I must comment on one remarkable feature of living here in this nordic capital, Oslo. And that is my dentist. Over the years, traveling here there and everywhere, the visit to the dentist was mostly an horrific experience. Now, at long last, I actually look forward to the visit. My dentist greets me with smiles and laughs, giving me the feeling that he is delighted to see me, not just as a patient, but as a person with whom he can banter and joke (in English) in a way not often done here. (Norwegians tend to need a bit of alcohol in the system to laugh freely and spontaneously, although this dentist, ever so Norwegian, is a friendly as they come.)
During my most recent visit, with no carries to fill, no teeth from hell to deal with, he was even more garrulous than usual. (I haven’t yet seen the bill, perhaps he charges me for the time we are laughing?) Just before leaving, I commented on how old-fashioned my teeth made me feel – as they clearly show a different time lived in.
“Young people all have such pretty, white and straightened teeth. Mine are…”
” No!” the dentist exclaimed, not even letting me finish. “Your teeth have personality!

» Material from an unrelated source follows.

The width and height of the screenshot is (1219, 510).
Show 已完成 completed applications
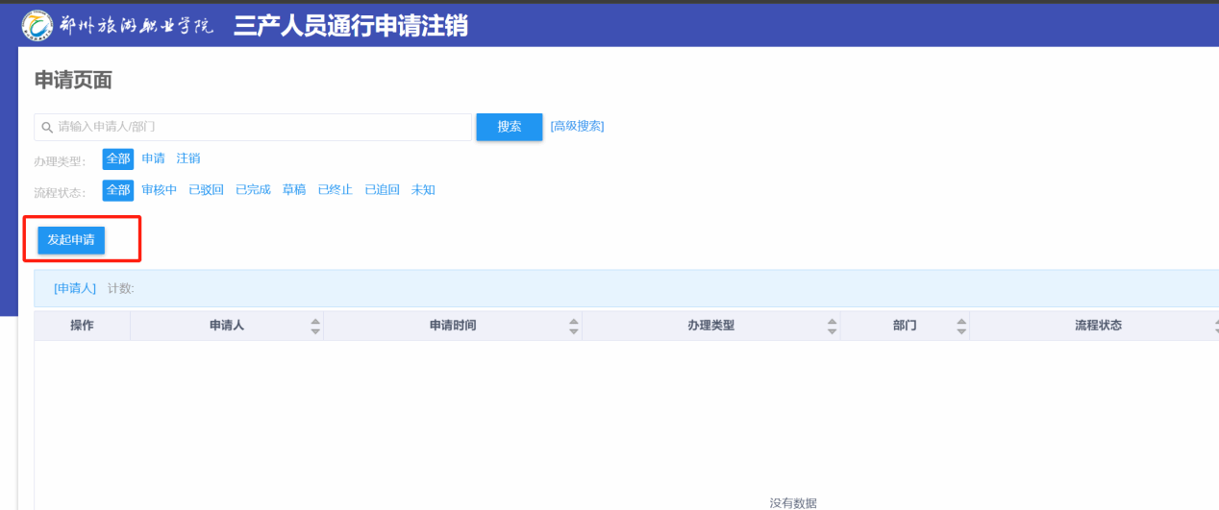pyautogui.click(x=253, y=190)
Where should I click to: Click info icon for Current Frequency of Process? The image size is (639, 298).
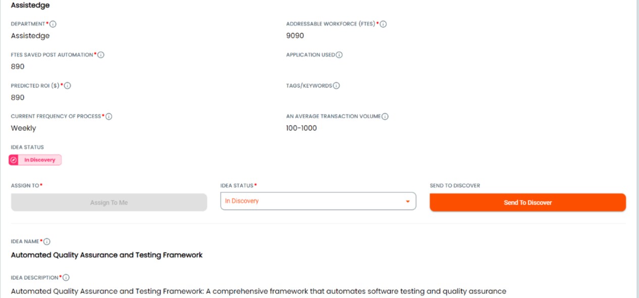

Now all the young people look the same. They open their mouth and there’s no story to tell, nothing to see that makes them special or unusual. Look at me!” he said, and opened his mouth wide.
And sure enough, it was like an afternoon at the theatre. The dramatic way his teeth expressed a life lived; the playful spaces between; the soft twist and stance of other teeth all making it easier to see him, to know him.